### What is expected
Look for "toolbar" in each line of the records, and copy the lines that have it.

### Saved data entries
*****
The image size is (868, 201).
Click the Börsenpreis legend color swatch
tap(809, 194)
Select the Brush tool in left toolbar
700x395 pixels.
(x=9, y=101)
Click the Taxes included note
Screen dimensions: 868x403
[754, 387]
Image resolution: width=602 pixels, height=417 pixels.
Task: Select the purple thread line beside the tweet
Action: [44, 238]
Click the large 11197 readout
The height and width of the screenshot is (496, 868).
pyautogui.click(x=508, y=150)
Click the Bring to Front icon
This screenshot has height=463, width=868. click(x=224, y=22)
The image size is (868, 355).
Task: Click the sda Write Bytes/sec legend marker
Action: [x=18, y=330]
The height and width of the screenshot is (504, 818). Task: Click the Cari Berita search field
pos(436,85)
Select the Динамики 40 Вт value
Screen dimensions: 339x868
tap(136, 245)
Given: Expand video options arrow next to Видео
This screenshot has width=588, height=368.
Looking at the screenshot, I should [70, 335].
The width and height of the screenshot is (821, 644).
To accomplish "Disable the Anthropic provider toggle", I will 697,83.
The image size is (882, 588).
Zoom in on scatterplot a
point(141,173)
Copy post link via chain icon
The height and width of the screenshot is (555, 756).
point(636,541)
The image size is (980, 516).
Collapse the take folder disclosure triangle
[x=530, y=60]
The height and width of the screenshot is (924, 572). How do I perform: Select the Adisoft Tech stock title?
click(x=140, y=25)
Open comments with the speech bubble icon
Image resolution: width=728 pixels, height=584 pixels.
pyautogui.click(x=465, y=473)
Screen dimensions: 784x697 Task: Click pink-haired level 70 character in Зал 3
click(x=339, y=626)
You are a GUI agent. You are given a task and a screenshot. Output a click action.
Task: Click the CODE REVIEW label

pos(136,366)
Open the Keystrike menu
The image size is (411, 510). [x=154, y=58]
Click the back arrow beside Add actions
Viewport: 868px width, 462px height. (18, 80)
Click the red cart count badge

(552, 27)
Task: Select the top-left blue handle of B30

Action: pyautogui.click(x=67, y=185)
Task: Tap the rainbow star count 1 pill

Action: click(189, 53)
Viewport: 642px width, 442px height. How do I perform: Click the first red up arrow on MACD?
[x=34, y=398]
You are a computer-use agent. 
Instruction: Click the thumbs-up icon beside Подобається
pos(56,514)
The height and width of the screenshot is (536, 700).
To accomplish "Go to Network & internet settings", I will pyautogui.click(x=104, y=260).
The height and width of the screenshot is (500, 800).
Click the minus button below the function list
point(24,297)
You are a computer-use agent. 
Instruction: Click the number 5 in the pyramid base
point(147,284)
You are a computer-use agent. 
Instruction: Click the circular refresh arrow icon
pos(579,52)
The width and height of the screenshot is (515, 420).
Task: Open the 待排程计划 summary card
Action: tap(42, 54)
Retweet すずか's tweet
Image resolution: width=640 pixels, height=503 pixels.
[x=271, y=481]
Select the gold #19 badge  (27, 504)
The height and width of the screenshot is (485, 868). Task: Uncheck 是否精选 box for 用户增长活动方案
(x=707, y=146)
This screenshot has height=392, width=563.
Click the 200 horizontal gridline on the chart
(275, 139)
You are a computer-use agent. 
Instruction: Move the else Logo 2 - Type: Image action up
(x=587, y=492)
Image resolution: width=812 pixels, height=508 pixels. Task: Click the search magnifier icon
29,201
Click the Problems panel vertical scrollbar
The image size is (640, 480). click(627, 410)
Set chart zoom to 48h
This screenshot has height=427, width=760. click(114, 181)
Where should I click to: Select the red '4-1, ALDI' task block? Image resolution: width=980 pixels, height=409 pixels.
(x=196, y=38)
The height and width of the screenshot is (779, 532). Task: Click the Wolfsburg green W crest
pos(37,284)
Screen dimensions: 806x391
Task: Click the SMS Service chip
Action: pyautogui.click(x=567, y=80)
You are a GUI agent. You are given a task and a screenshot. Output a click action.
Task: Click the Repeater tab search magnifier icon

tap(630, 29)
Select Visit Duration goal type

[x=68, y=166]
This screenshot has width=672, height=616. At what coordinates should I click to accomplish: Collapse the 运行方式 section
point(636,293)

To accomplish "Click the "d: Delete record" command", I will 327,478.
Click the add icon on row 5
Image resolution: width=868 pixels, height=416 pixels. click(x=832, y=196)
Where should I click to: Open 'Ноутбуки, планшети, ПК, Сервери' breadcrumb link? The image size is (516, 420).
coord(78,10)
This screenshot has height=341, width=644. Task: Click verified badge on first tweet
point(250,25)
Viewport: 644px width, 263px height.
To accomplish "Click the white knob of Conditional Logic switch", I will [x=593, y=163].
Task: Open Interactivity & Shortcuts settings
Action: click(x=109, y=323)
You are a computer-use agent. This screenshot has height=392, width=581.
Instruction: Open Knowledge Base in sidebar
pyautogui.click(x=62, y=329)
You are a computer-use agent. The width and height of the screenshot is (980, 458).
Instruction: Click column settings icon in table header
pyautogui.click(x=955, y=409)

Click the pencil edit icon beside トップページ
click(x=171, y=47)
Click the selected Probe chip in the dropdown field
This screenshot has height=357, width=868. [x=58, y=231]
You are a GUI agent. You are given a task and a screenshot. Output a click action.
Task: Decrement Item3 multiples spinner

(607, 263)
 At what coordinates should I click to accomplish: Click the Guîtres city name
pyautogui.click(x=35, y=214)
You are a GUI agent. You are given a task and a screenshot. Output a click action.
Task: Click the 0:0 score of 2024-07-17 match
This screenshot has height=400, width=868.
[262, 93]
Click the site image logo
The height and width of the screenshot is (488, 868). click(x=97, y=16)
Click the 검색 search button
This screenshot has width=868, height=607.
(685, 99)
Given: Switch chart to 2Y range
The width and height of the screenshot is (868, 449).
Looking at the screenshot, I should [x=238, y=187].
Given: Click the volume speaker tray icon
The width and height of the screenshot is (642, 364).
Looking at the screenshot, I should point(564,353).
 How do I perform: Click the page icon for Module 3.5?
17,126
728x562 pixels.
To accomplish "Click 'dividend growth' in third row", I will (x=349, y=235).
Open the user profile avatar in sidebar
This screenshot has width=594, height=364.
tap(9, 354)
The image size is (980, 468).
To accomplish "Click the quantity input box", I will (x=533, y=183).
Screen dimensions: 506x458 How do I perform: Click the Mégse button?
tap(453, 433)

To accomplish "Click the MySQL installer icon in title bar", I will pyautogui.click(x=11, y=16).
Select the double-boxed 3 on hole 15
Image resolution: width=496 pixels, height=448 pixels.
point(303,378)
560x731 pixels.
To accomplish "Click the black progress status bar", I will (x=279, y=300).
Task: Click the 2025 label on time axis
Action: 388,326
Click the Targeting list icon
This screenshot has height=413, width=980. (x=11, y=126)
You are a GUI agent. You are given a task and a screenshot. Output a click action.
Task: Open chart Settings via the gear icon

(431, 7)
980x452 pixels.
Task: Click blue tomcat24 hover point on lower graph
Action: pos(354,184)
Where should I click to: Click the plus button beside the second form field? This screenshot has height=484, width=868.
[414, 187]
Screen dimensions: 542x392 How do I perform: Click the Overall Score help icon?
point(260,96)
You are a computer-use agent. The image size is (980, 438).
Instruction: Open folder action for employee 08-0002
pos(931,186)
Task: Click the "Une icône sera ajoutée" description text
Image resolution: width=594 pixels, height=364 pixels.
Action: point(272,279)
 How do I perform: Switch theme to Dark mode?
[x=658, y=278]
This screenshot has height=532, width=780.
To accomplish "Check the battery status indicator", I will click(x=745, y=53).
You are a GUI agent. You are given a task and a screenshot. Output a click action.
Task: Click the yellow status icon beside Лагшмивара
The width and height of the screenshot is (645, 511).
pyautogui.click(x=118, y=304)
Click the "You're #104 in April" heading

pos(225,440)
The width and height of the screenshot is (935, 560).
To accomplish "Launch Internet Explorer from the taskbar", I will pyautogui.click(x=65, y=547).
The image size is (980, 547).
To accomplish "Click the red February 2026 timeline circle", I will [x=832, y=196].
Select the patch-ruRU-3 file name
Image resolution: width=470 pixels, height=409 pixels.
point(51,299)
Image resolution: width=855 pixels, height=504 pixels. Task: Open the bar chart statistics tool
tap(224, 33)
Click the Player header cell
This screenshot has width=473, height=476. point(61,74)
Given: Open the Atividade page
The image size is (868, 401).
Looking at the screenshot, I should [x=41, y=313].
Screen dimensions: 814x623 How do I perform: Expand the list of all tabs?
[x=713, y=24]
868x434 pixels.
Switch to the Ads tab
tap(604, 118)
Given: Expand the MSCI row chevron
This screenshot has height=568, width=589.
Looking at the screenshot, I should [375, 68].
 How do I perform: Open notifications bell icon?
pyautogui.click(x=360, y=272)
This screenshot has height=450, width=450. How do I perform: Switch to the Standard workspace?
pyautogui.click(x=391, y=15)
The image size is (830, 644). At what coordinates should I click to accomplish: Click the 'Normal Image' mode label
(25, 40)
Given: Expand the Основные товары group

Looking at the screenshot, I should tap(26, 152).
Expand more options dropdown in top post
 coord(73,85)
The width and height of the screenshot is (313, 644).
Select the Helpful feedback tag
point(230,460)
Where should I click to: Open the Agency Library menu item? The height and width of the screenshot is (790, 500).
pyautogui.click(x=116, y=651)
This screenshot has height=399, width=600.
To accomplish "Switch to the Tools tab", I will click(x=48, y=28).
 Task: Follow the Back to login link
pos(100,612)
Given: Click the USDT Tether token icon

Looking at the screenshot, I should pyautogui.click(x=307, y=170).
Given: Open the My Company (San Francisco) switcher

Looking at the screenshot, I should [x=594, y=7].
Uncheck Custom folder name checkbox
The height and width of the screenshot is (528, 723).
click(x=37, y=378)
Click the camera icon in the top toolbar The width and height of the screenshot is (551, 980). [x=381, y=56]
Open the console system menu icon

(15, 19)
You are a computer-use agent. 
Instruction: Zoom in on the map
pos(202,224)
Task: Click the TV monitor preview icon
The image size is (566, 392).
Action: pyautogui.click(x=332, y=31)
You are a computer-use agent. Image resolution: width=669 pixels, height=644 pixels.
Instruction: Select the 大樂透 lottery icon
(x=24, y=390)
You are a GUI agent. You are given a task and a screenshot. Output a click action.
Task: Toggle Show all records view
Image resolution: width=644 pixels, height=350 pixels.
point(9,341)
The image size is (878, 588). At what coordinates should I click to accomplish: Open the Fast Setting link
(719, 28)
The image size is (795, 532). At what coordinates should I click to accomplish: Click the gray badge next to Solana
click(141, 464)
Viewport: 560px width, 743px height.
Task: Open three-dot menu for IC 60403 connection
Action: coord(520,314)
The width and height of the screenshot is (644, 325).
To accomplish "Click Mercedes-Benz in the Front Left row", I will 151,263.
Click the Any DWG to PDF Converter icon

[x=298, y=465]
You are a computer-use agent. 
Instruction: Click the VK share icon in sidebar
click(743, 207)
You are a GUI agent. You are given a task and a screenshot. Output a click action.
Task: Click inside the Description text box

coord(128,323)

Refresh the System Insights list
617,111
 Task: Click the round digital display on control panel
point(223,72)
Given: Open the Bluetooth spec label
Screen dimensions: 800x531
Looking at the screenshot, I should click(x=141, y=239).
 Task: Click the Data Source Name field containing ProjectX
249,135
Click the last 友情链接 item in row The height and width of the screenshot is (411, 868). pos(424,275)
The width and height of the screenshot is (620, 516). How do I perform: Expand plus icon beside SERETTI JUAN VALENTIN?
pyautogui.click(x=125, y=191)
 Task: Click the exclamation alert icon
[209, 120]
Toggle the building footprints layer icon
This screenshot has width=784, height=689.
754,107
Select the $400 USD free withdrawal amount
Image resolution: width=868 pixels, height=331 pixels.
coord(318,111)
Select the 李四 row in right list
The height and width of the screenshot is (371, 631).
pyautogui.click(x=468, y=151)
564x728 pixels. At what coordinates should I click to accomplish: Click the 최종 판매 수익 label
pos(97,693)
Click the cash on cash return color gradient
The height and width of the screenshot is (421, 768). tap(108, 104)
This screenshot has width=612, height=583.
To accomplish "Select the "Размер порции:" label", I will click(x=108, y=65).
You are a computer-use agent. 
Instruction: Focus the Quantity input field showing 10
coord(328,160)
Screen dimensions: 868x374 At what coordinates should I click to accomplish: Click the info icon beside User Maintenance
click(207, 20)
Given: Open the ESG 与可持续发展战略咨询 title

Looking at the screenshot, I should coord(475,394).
*****
### Worked solution
Select the Brush tool in left toolbar
Click the camera icon in the top toolbar The width and height of the screenshot is (551, 980). [x=381, y=56]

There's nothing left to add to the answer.